Here are some other examples of regional and national digital vaccination certificates:
Bahrain’s BeAware app contains a QR code that links to its national vaccine register, showing a person’s name, date of birth, nationality and the date their vaccine was received. Its citizens can make use of the digital health passport app two weeks after they’ve received two doses of the Covid-19 vaccine, by which time antibodies will have developed, according to a statement from
Denmark was one of the first nations to announce plans for a digital “corona passport”. Its vaccinated citizens can now print a certificate from the Danish government’s website to show they’ve had their jabs, and there are plans to launch a smartphone app over the coming months to be shown at passport checks to show a traveller’s vaccination status.
- The European Union
The EU is currently working to find a consensus between its member nations about digital health certificates. According to the latest reports, 11 of its member countries have said they will use vaccination certificates for those who have had their Covid-19 jabs, and seven more have said they plan to do so in the future. Currently, it has not been agreed that these documents would be enough to warrant unrestricted travel within the EU.

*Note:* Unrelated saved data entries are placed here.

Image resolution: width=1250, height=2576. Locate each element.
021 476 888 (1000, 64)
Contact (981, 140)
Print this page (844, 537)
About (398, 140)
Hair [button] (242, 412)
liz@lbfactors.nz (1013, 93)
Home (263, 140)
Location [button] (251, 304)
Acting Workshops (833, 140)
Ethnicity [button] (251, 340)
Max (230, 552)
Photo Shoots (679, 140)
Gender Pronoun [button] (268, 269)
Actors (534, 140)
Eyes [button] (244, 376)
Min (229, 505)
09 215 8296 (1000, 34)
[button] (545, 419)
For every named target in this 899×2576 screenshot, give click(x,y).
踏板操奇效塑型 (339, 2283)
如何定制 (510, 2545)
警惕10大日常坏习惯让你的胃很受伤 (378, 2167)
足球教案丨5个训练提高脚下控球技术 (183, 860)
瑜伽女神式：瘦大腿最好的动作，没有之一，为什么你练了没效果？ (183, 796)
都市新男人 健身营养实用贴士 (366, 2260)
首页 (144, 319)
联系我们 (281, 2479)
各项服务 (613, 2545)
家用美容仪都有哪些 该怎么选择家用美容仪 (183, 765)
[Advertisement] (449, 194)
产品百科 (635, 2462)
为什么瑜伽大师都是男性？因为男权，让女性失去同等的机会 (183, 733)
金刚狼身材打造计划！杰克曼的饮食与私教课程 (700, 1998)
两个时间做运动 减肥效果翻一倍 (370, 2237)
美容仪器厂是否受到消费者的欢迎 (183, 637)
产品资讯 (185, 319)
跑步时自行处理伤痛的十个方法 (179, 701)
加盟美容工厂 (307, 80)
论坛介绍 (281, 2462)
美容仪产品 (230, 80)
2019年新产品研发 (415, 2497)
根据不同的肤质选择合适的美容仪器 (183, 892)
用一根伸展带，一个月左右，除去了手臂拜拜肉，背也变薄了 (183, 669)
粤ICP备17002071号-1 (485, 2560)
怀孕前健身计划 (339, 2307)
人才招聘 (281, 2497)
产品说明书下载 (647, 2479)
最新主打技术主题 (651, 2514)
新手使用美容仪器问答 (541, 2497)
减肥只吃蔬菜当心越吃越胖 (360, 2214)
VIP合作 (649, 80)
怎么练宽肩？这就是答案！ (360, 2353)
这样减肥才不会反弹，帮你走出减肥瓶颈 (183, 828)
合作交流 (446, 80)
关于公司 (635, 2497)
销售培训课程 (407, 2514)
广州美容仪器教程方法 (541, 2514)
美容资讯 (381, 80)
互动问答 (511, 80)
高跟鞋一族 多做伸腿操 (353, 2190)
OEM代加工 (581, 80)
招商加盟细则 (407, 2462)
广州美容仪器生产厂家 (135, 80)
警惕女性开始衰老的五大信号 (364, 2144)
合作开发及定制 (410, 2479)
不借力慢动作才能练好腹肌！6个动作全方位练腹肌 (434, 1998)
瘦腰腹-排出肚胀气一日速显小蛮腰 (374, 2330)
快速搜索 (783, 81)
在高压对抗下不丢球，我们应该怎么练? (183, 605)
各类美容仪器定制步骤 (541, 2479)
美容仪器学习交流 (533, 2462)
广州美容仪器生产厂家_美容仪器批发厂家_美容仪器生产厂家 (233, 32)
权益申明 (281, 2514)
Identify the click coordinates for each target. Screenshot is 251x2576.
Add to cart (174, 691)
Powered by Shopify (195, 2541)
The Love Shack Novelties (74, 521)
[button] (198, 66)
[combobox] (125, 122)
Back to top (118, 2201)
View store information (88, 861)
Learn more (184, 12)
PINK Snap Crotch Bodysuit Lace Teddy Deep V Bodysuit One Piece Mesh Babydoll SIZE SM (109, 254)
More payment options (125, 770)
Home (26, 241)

The Swedish government has announced it plans to have a digital vaccine passport in place for June 2021 – and that it aims to have its adult population vaccinated by the end of that month.
Globetrender explores the trend for “Immunity Passports” in its 2021 Travel Trend Forecast and discusses how, if countries decide to make Covid-19 vaccination a condition for entry, we will start to see a two-tier system of travellers emerge.
“Vaccine VIPs” will enjoy the freedom to roam, while those who aren’t able to access the vaccine, or who choose not to, would find themselves lower down the hierarchy.